Model development validation. AI21's Jamba 1.5 models (released in August 2024) were explicitly benchmarked on RULER, with the Jamba 1.5 Large and Mini both demonstrating strong performance. Jamba 1.5 is reported as one of the first models to maintain an effective context length of 256K tokens on RULER, far exceeding the effective lengths measured for the original 17 models.
NVIDIA's own model evaluation. NVIDIA's Nemotron 3 Super (120B) achieved a RULER score of 0.917, demonstrating the benchmark's continued relevance for evaluating newer, more capable models.
Research community adoption. RULER has been cited extensively in research on long-context architectures, position encoding methods, and context extension techniques. Its configurable nature makes it a convenient diagnostic tool for researchers developing new approaches to long-context modeling.
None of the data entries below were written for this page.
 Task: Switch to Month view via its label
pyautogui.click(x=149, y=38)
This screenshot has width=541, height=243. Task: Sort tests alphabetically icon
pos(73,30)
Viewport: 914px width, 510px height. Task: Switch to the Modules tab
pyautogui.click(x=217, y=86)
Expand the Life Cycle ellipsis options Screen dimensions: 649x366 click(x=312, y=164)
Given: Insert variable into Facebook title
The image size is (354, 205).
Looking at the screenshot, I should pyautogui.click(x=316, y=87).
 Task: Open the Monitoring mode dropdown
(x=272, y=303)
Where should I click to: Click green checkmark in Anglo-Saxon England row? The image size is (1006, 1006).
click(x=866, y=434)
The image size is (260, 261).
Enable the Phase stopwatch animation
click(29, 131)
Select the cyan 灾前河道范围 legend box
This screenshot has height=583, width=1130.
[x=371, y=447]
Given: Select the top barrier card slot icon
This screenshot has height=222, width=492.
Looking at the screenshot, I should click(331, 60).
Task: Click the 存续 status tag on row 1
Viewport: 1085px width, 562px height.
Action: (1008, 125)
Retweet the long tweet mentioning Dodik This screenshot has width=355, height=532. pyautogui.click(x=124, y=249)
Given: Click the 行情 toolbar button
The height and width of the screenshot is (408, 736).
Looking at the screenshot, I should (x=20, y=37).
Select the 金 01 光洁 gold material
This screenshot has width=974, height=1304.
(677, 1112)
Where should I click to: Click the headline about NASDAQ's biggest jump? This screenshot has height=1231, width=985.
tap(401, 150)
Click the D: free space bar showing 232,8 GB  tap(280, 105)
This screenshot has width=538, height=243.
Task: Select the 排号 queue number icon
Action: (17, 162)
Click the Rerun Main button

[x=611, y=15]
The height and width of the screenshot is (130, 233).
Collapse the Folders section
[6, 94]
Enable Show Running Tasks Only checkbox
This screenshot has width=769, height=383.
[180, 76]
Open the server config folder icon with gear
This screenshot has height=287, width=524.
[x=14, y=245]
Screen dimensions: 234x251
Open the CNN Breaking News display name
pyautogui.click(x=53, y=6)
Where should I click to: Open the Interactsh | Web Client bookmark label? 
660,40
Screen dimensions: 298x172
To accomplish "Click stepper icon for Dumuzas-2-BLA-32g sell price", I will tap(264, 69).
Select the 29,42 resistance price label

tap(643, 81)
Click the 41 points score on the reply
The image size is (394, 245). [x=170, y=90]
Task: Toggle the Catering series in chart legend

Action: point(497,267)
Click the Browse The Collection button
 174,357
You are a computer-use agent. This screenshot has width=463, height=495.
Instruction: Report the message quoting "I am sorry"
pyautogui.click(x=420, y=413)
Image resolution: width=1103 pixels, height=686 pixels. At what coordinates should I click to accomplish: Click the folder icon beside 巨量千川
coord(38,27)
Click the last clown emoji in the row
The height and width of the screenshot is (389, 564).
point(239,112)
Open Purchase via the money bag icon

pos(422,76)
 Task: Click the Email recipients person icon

Following the original RULER benchmark, a successor called RULER V2 was developed to address remaining gaps in the evaluation framework. RULER V2 adopts a bottom-up approach, starting with basic retrieval and progressively increasing task difficulty toward complex reasoning. The design ensures that even models achieving perfect scores on simpler retrieval tasks encounter meaningful challenges at higher difficulty levels.
Key differences between RULER V1 and V2 include a focus on systematic difficulty scaling, where performance decreases as both context length and task complexity increase simultaneously. RULER V2 creates a more challenging evaluation space with clearer improvement targets, and its findings emphasize that models need to master fundamental retrieval abilities before they can be expected to handle complex long-context reasoning.
In March 2025, researchers published ONERULER ("One Ruler to Measure Them All"), a multilingual adaptation of the RULER benchmark. ONERULER extends the evaluation to 26 languages and includes seven synthetic tasks that test both retrieval and aggregation capabilities. It also introduces a novel variation of the NIAH task that accounts for the possibility of a nonexistent needle, testing whether models can correctly report that no relevant information exists in the context. ONERULER was published at COLM 2025.
While RULER represents a significant advance over the vanilla NIAH test, it has several acknowledged limitations.
Synthetic vs. realistic tasks. RULER's synthetic task design, while ensuring clean evaluation, does not capture the full complexity of real-world long-context use cases. Tasks like document summarization, cross-document reasoning, and long-form code understanding involve linguistic nuances, ambiguity, and compositional reasoning that synthetic benchmarks cannot fully model. Studies have found a lack of strong correlation between performance on RULER's synthetic tasks and performance on realistic long-context tasks.
English-only scope. The original RULER benchmark evaluates only English text, limiting its applicability to multilingual models and non-English use cases. The ONERULER extension addresses this gap, but the original benchmark remains English-only.
No generation quality assessment. RULER evaluates whether a model can locate, trace, or aggregate information, but it does not assess the quality of generated text in response to long contexts. Benchmarks like LongGenBench have shown that models performing well on RULER may still struggle with long-form text generation tasks.
Static difficulty. Although RULER's tasks are configurable, the standard evaluation uses fixed difficulty settings. A model that has been specifically optimized for RULER's default parameters could potentially achieve high scores without genuine long-context understanding.
Dated model evaluations. The original paper's results reflect the state of models as of early 2024. Models released after this date (including GPT-4o, Claude 3.5, Gemini 1.5 Pro, and Llama 3.1) have not been evaluated in the original paper, though some have been tested using the open-source RULER codebase by the community.